We reserved one last comment to the hypothesis of a deep relationship between HPRL and IR in schizophrenia spectrum psychosis. In a 2016 review Gragnoli et al. suggested that in schizophrenic patients neuroendocrine dysfunctions involving dopamine-prolactin pathway might contribute to both diabetes and schizophrenia [45]. This hypothesis recalls the multifunctional role of PRL that, beside the lactogenic activity, has different functions broadly classified as reproductive, metabolic, osmoregulatory and immunoregulatory [46]. As “metabolic hormon” increasing evidence showed that PRL has different effects on glucose metabolism and may be involved in the manifestation of IR [47, 48]. On the other hand we know that IR is not an endocrine disorder per se but more a disorder of several systems that appears in many inflammatory conditions with an activated immune/repair system and/or in different conditions with increased mental activation via stress axes [49, 50]. So Gragnoli et al. purposed that PRL and/or PRLreceptor gene may carry risk variants associated with schizophrenia, T2DM and/or their clinical association [45]. This hypothesis is in line with a contemporary conceptual model of schizophrenia as a complex disorder with several manifestations outside the brain, so that some “non-psychiatric” abnormalities, traditionally considered as “comorbid” conditions, actually appear as integral parts of the illness, sharing etiopathophisiological factors [51] (Brian Kirkpatrick 2015). In this framework we can suggest that our finding of co-occurring HPRL, increase in HOMA-IR and psychotic symptoms may be considered different manifestations of the acute phase of psychotic onset with a common neurobiological vulnerability.

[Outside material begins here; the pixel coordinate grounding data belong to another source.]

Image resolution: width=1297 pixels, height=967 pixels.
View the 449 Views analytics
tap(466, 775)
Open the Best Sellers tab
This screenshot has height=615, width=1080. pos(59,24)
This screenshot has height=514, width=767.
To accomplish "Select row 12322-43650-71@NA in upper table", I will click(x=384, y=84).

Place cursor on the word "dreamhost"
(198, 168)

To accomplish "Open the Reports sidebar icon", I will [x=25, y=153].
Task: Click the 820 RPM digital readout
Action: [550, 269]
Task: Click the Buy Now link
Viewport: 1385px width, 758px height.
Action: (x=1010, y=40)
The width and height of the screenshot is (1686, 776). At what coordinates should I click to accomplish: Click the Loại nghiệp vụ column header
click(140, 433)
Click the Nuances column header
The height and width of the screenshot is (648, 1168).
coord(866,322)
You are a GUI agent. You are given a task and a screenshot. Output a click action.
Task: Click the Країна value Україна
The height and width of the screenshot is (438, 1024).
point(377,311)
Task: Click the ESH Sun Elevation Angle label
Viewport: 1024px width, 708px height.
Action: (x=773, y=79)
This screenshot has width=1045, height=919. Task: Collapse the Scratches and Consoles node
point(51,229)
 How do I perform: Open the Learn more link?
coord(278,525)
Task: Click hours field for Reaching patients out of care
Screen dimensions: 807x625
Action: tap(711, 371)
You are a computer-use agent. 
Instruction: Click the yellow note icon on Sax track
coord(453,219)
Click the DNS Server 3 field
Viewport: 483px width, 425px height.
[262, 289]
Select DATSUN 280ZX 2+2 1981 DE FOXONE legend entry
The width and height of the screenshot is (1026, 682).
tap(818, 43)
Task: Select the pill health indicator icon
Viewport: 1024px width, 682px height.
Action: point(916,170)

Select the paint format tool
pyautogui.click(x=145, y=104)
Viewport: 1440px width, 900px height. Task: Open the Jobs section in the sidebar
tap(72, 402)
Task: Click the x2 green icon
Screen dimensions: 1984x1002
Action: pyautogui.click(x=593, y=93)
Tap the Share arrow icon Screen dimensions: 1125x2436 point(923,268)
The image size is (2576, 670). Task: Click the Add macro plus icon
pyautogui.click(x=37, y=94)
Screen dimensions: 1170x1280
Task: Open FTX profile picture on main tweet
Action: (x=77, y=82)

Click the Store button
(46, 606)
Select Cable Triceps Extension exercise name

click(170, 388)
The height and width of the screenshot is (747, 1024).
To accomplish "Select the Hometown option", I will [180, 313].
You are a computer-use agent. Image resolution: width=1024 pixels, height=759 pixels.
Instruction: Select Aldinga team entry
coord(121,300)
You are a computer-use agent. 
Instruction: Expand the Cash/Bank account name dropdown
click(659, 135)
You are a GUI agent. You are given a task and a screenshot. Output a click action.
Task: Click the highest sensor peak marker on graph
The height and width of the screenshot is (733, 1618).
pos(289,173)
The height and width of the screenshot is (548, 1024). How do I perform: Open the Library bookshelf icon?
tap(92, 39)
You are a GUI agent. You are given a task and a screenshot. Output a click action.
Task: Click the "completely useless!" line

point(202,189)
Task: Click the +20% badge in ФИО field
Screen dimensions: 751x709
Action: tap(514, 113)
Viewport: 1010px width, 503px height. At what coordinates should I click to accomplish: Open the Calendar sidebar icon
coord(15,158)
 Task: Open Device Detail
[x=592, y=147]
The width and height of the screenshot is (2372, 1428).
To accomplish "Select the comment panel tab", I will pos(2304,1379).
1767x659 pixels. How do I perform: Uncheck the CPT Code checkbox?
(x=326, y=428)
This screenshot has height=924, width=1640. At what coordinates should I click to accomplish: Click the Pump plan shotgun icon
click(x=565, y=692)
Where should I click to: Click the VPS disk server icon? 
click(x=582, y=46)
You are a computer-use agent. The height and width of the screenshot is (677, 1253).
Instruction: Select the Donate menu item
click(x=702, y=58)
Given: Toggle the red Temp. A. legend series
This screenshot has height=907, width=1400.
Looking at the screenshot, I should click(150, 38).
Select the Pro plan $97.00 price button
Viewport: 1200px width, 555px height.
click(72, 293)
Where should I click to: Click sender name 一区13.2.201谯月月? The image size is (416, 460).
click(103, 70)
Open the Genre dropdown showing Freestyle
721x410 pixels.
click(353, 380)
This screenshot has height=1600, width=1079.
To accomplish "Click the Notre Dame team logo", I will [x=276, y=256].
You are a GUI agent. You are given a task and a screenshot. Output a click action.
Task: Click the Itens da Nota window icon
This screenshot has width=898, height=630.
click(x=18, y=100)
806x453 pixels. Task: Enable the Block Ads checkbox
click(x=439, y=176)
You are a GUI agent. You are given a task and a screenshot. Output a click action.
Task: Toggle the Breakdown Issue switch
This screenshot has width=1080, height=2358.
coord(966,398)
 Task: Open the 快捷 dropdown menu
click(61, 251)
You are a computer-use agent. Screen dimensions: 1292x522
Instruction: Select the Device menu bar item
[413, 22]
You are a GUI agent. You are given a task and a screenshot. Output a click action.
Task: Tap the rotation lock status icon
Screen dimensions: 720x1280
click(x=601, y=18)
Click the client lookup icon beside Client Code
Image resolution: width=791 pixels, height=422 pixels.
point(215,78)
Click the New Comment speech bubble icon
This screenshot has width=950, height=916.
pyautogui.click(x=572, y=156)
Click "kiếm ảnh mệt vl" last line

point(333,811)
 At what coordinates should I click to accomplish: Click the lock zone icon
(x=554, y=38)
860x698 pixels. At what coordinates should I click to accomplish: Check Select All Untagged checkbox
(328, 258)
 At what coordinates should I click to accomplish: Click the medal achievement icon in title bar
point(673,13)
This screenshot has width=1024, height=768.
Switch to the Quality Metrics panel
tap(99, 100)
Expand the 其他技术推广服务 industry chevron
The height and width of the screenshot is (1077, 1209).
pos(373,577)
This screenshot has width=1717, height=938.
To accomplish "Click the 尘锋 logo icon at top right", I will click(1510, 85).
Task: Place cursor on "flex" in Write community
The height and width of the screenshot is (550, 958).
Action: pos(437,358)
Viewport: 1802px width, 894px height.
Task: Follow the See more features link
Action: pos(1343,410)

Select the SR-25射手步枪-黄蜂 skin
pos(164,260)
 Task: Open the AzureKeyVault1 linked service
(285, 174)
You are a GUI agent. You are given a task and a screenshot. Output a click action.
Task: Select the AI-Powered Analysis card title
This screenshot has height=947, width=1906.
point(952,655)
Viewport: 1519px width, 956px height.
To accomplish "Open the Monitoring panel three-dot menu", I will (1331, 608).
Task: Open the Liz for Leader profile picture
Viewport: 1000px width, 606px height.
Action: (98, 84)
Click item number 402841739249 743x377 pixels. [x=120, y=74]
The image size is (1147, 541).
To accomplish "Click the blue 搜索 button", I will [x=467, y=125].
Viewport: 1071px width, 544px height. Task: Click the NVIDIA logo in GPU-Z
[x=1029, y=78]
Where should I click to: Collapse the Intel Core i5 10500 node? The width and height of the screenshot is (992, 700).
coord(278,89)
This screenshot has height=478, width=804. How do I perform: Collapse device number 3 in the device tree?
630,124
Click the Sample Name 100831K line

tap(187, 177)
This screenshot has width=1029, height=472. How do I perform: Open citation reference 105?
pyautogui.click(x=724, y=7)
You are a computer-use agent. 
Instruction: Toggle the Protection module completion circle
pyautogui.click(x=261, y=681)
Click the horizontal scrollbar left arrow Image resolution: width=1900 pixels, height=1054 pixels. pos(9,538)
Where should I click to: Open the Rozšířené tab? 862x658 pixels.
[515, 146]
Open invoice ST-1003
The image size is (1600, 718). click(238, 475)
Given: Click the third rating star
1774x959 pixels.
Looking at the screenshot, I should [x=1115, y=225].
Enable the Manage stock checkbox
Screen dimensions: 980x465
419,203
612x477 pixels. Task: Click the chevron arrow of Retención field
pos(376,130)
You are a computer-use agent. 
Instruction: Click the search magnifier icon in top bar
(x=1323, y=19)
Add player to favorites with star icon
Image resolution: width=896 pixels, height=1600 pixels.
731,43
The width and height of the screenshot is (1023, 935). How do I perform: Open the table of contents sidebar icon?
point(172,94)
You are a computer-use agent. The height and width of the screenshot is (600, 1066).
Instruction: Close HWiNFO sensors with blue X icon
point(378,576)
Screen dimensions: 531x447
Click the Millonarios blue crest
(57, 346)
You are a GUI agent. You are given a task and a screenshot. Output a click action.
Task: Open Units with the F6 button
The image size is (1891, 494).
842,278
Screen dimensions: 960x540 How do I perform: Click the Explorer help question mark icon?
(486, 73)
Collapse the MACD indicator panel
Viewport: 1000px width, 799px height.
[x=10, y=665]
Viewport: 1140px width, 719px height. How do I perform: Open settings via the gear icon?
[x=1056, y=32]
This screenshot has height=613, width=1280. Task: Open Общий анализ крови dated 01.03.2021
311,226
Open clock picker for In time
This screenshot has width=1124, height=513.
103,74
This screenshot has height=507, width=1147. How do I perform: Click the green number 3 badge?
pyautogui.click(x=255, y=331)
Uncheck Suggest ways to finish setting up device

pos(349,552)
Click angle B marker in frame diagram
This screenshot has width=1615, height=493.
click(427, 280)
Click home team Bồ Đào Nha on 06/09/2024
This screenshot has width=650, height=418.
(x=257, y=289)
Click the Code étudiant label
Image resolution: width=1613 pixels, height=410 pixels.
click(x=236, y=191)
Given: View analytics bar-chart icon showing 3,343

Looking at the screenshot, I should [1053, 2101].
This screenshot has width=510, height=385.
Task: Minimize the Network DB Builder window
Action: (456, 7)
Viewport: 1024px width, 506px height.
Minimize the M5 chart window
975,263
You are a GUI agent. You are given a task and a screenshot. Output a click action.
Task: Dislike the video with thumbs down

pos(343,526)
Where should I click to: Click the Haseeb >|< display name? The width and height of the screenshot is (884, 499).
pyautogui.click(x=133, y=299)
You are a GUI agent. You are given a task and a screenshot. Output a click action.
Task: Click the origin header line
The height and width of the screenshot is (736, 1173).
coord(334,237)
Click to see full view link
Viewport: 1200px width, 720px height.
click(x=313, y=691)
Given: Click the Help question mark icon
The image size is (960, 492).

Some limitations need to be considered. Certainly the small sample size of this study limited the statistical power of the results and made difficult to evaluate the effect of age, sex, pubertal stage, phase of disease on neuroendocrine and metabolic parameters. We must consider, in addition, that this is a cross-sectional study. Further replications trough longitudinal studies including larger samples would be needed to a better understanding of the relationship between schizophrenia spectrum psychosis, regulation of prolactin secretion and IR, according to different age of onset and different stage of disease.

Conclusion

In conclusion this study showed HPRL and an increase in HOMA-IR in the acute phase of early onset FEP but not in CHR of developing psychosis, rising the needs to look at schizophrenia spectrum psychosis as a complex and multifactorial clinical condition in which neuroendocrine and metabolic abnormalities may be considered integral parts of a wide spectrum of neurobiological dysfunctions. Genetic predisposition, immune system activation, stress related factors are most likely the common mediators explaining the co-occurrence of neuroendocrine and metabolic dysfunctions in acute phases of psychosis and will become important directions for further research. A better understanding of the influence of age and gender on clinical manifestations of psychotic onset may be useful for early prevention and treatment of both schizophrenia spectrum psychosis and neuroendocrine-metabolic dysfunctions.